======== ENTRIES SHOWN

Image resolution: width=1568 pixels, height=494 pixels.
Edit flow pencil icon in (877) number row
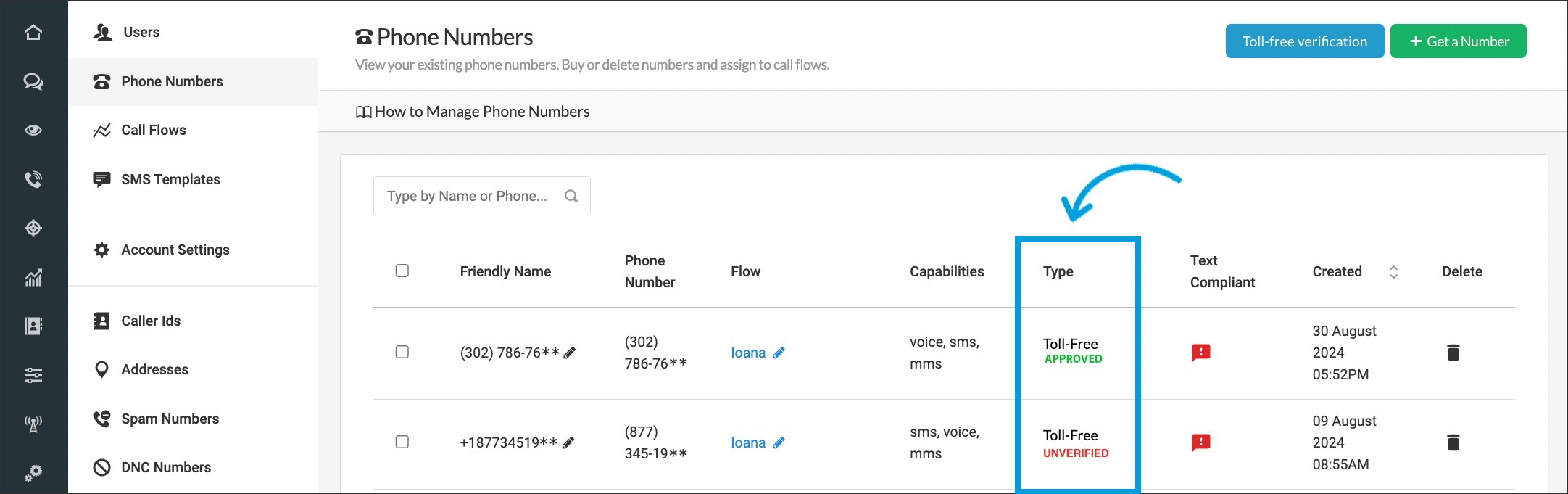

================
======== ENTRIES SHOWN

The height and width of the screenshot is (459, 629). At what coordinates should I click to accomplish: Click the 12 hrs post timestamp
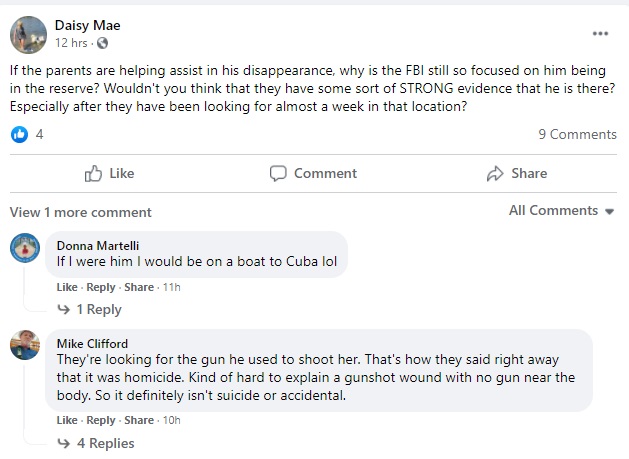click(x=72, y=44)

================
======== ENTRIES SHOWN

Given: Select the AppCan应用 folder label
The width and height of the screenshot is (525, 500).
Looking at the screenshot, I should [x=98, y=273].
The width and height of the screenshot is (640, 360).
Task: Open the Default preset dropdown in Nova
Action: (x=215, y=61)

================

▶ _TASK DETAILS_:
Copy the data verbatim between the line holding "The height and" and the line holding "click(x=72, y=44)", inclusive, leaving out the pictures.

▶ _SOLUTION TO THIS TASK_:
The height and width of the screenshot is (459, 629). At what coordinates should I click to accomplish: Click the 12 hrs post timestamp
click(x=72, y=44)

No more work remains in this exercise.